Trata-se de um novo padrão de relações entre Estado e sociedade, porque eles viabilizam a participação de segmentos sociais na formulação de políticas sociais e possibilitam à população o acesso aos espaços nos quais se tomam as decisões políticas.

Esse novo arcabouço institucional é composto por diversas instâncias participativas, sendo que aos conselhos deliberativos é atribuído o controle social sobre as políticas públicas.

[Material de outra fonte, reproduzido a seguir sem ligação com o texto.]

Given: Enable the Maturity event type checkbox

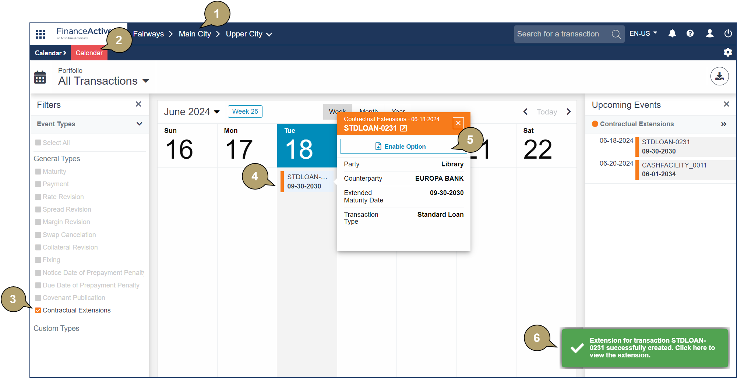Looking at the screenshot, I should tap(38, 172).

A área da infância e adolescência, com importante papel na luta pela democratização do País, conquista diversos avanços na legislação e em consonância com o modelo instituído, também teve prevista, nas três instâncias de governo, os Conselhos de Direitos, assim como os Fundos da Infância e Adolescência, e, nos municípios os conselhos tutelares. No ano de 1995, registra a realização da 1a Conferência dos Direitos da Criança e do Adolescente. Antes de adentrarmos na temática dos Conselhos dos Direitos da Criança e do Adolescente, cumpre registrar quem foram os sujeitos da luta pela mudança da legislação que culminou na promulgação, em 1990, do ECA.

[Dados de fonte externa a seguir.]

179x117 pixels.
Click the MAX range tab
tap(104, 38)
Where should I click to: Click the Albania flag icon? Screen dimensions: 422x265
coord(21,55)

Quem eram os movimentos e grupos que lutaram por essa conquista e que denominamos de movimento da infância? Como se organizaram? O que defendiam? Quais mudanças aconteceram em relação ao período anterior? Mesmo não sendo escopo desta dissertação um estudo aprofundado desse movimento, cumpre-nos, ao menos, fazer uma breve descrição, que contribuirá para a compreensão da realidade atual.